2 Griffith Royal Commission
So, that’s the first Royal Commission conducted by a High Court Justice — not so ‘trifling’, as I said. However, the second Royal Commission undertaken by a member of the Court in this period — by none other than Chief Justice Sir Samuel Griffith himself — concerned an even more combustible topic (at least potentially).
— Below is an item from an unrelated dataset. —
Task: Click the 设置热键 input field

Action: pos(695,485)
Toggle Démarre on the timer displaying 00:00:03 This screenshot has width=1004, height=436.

What happened is that in January 1918, Prime Minister and Attorney-General, Billy Hughes, wrote to Griffith requesting that a ‘Senior’ member of the Court be made available, as a matter of urgency, to report on the recruitment levels needed to maintain Australia’s military forces overseas.33 Now, as anyone who has studied Australian history will know, this was clearly a politically charged and divisive topic — the second conscription referendum had failed only a month earlier.34 And indeed, contemporary newspaper accounts suggest that one purpose of this Royal Commission was to attempt to defuse some of this conflict by providing an assessment of Australia’s recruiting needs, in the words of the Director-General of Recruiting, ‘free from real or supposed political bias’.35
After conferring with fellow High Court Justice, Sir Edmund Barton,36 Griffith was appointed Royal Commissioner on 6 March 1918.37 While Hughes’ original letter had described the inquiry as involving ‘a matter of great public importance’,38 the terms of reference provided to Griffith were remarkably narrow. He was essentially asked to specify an enlistment level that would keep Australian forces at their existing capacity,39 an issue he approached like a mathematical problem.40 Indeed, he completed his three-page report a week after his appointment.41 It recorded the existing size of the AIF, likely future losses of men, the numbers required to replace them, and so on. Griffith’s conclusion was that 5,400 new recruits were needed each month, but also that an additional 34,000 men were required in case of sudden ‘heavy losses’.42 Once the report was made public, it’s notable that Hughes was quick to claim that it vindicated his recent referendum stance that 7,000 new recruits per month were needed.43
Reflecting on this through modern eyes, it’s hard — I think — to escape the impression that the Griffith inquiry was established by Hughes, as authors McInerney and Moloney have suggested, ‘to obtain, from a distinguished Judge, a desired answer to a political problem’.44 Yet, looking at the newspapers of the time, Griffith’s work attracted limited public attention compared to the Rich Royal Commission and the evident risks for the Court in undertaking this second inquiry did not come to pass.45 According to Griffith’s biographer, Roger Joyce, the Chief Justice’s report had a minimal impact on the issues it addressed.46
3 Royal Commissions Refused
So, that’s the two Royal Commissions conducted by High Court Justices during the Great War. By contrast, after the war — and that’s where I want to turn my attention now — the Court became increasingly sensitive to the risks posed by extra-judicial activity to the ‘calm ether’ that Sir John Downer had described. Of maybe, it’s fair to say, it reverted to its original position on Royal Commissions referred to by Rich in his 1915 letter.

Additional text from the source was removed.